Mark bemühte sich, seine Erschütterung zu verbergen, und es gelang ihm wirklich ein kleines Lächeln.

»Du weißt nicht, wer ich bin?«, fragte er leichthin, obwohl seine Kehle wie zugeschnürt war. »Dem kann leicht abgeholfen werden. Du bist Verena Gräfin von Hohenheim, bist dreiundzwanzig Jahre alt und wohnst in München. Wir haben uns vor vier Jahren kennengelernt, als ich zu einer Jagd auf dem Gut deines Großvaters, des Barons von Langenstein, in Tirol eingeladen war. Im Sommer darauf haben wir geheiratet.«

Daniela hatte mit großen Augen diesem in leichtem Plauderton vorgebrachten Bericht gelauscht.

»Und wie kommt es, dass ich jetzt in Rom bin?«, fragte sie schließlich mit gerunzelten Brauen.

Die Mahnung des Professors fiel ihm ein, nicht an die Vergangenheit zu rühren.

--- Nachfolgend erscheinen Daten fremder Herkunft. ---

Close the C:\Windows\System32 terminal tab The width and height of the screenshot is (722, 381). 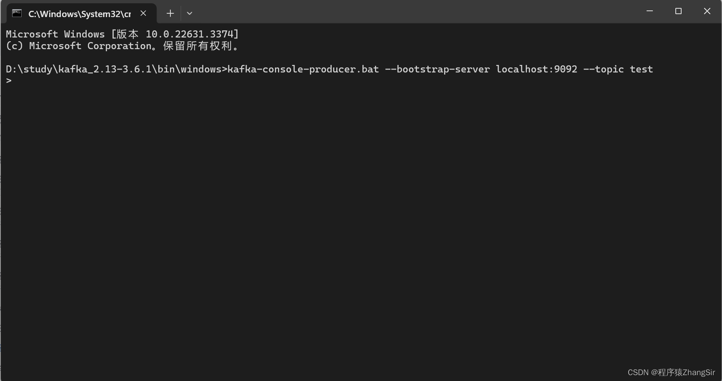pos(143,13)
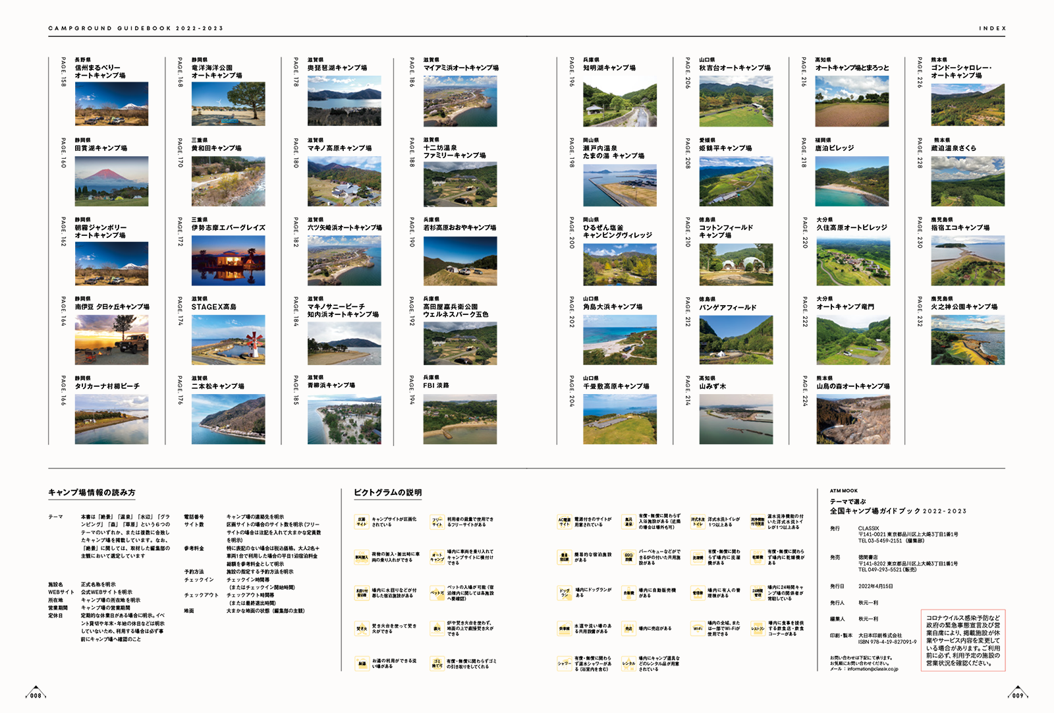1054x713 pixels.
Task: Click the 焚き火 bonfire pictogram icon
Action: point(361,629)
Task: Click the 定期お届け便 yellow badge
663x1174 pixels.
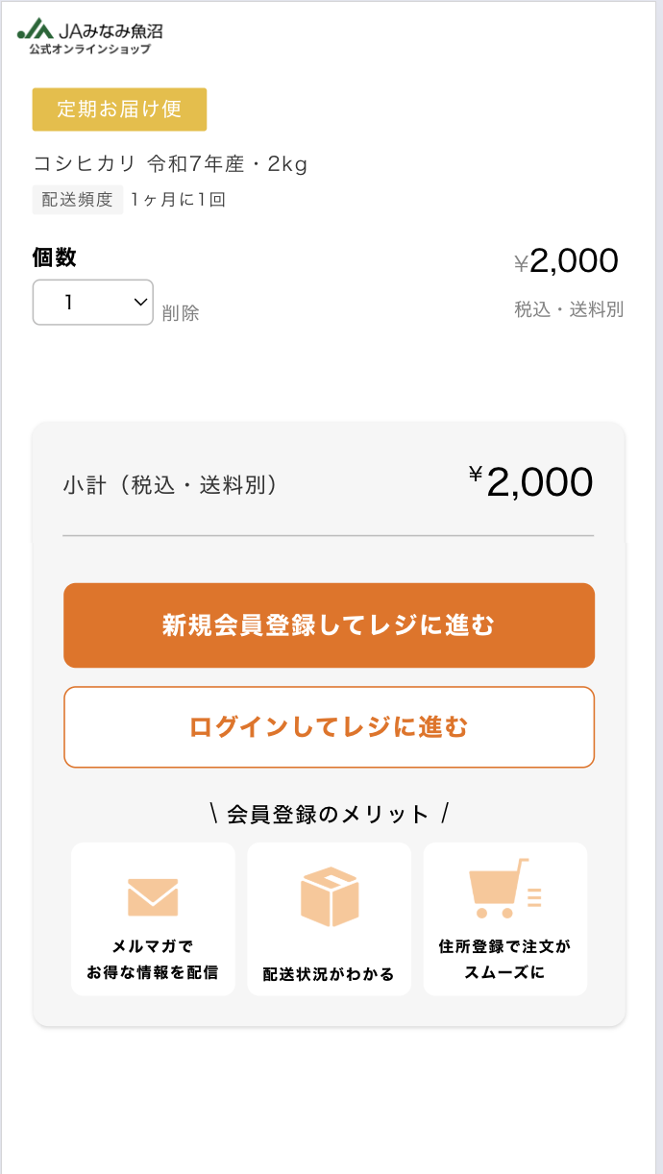Action: click(x=119, y=110)
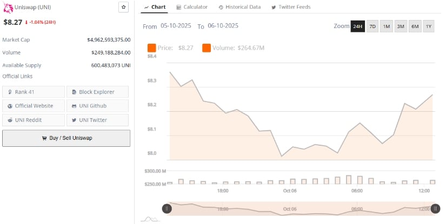Set zoom to 7D

[372, 26]
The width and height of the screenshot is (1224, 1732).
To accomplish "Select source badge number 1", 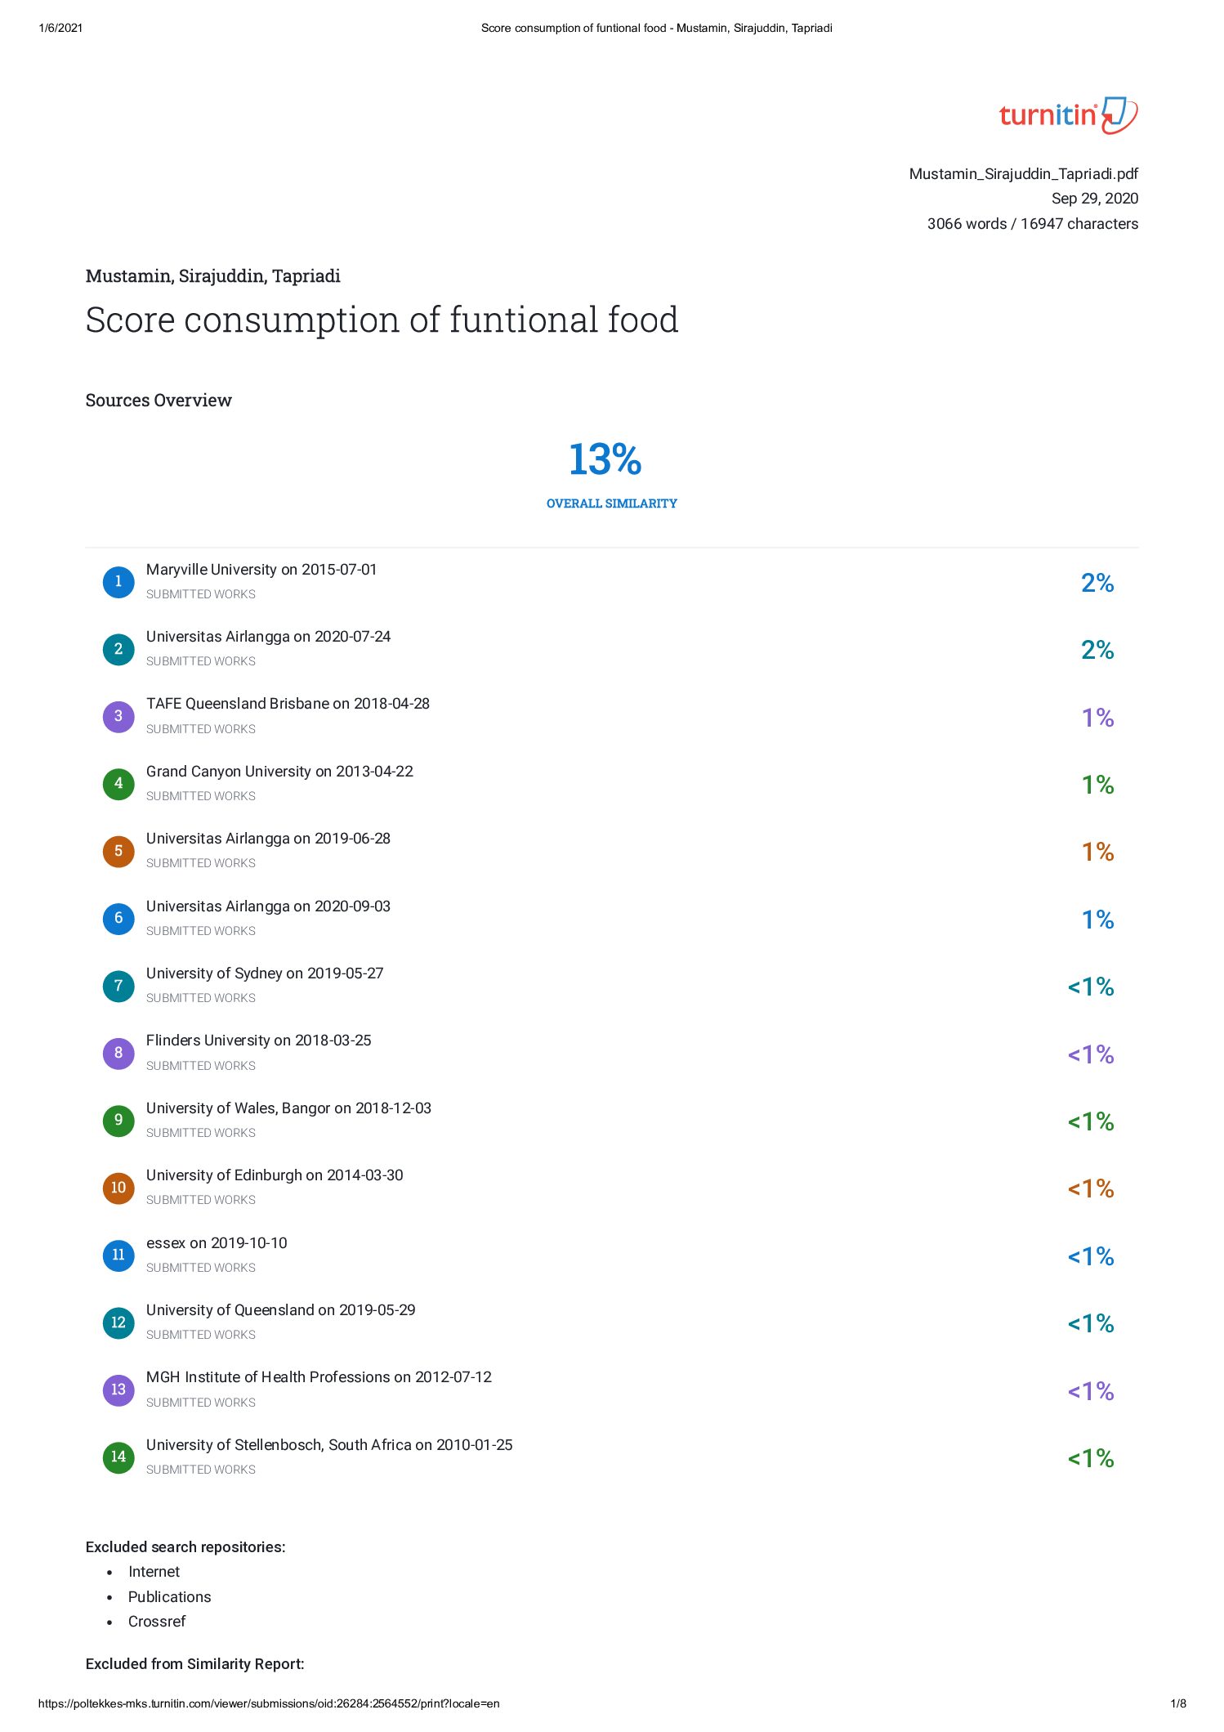I will coord(118,582).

Er sah auf das Gesicht der Frau, das vor ihm auf dem Kissen lag. Trotz seiner durchscheinenden Blässe hatte es nichts von jenem Liebreiz eingebüßt, der ihn vor vier Jahren so sehr gefangen genommen hatte, dass er trotz des großen Altersunterschiedes von fünfzehn Jahren, der zwischen ihnen bestand, um ihre Liebe geworben hatte.

Er dachte daran, wie er monatelang versucht hatte, dieses Gesicht zu vergessen, und doch war es Tag für Tag und Nacht für Nacht vor seinen Augen gestanden. Das Gesicht seiner Frau Verena.

Er fühlte das Leid in ihren Augen fast wie einen körperlichen Schmerz. Denn es war seine Schuld, dass es so weit gekommen war. Seine Schuld.